Four Hundred Texts on Love (Second Century) 19

Posted: July 27th, 2010 | Author: | Filed under: St. Maximos the Confessor | Tags: , , , , , , , , , | Comments Off on Four Hundred Texts on Love (Second Century) 19

49.  If a man is not envious or angry, and does not bear a grudge against someone who has offended him, that does not necessarily mean that he loves him. For, while still lacking love, he may be capable of not repaying evil with evil, in accordance with the commandment (cf. Rom. 12:17), and yet by no means be capable of rendering good for evil without forcing himself. To be spontaneously disposed to ‘do good to those who you hate you’ (Matt. 5:44) belongs to perfect spiritual love alone.

This particular text strikes a deep chord in me. I’ve explored and practiced many spiritual paths and love is the one thing that truly distinguishes Christianity from the rest. We worship a God who is love, and whose love is so extravagant that he became one of us and experienced all that we experience. We proclaim that our way is the way of life, but the way of life is the way of love. It’s this love that drew me into Christianity. It’s this love that keeps me, like a moth circling a flame, in this faith.

And love of this magnitude terrifies me.

I was never the sort of angry person who lashed out at anyone and everyone, assuming the worst of all.
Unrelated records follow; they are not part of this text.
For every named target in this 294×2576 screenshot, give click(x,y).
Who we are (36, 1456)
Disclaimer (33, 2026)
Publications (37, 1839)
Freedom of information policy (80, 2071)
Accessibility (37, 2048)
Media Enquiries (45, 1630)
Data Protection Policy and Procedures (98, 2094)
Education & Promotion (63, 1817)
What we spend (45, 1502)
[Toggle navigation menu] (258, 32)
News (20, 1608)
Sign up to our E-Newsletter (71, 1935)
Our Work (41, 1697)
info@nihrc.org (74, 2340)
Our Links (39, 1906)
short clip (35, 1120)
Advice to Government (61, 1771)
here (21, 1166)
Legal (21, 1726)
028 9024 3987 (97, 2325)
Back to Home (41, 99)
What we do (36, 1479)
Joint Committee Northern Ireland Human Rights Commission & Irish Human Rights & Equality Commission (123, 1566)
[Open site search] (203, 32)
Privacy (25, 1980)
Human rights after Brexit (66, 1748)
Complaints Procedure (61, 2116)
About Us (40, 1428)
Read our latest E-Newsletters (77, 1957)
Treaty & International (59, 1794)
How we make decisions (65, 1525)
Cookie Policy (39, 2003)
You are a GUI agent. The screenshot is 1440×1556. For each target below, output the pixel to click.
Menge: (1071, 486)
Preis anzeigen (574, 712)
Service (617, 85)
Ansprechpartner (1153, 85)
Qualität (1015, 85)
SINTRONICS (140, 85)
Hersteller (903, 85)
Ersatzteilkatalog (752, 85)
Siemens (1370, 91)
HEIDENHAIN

As a rule, I was willing to live and let live. If a person demonstrated they were my enemy in a social context, I was typically willing to simply disassociate from them. But if a person acted like an enemy in a context, such as work, that required our interaction, I was pretty ruthless. I would turn my mind and talents toward ensuring that person could do nothing to harm me.

There are many and varied reasons that I was the sort of person that I was in my twenties. All things considered, I think it was better than some of the alternatives. I have empathy, not the scorn you usually hear today, for those who essentially give up, wrap their true selves deeply within, and become victims. I understand the desire to hide and ways we can lose our will. I understand how people can become ruled instead by anger. I’ve come closer than I care to be to the latter at times. But mostly I was a loyal friend to the few I considered friends and tried to treat most others with a sort of distant respect. But if you identified yourself as my enemy, my goal was to prevent you from harming me and those I loved and to make you regret that choice.

It was the love of some Christians that drew me back toward a faith I had long since dismissed. And that time, I saw the God of love visible in the Incarnation and have been circling that flame ever since. And the light of that flame has done much to reveal the person I was and drive out shadows. The more you live in the light, the more you see — the more you can’t avoid seeing.

I’m no longer the person who preemptively acts, where possible, to destroy his enemies. I’m no longer the person who automatically returns evil for evil.

But I’m also not a person who instinctively returns good for evil, or who even returns good for evil much at all.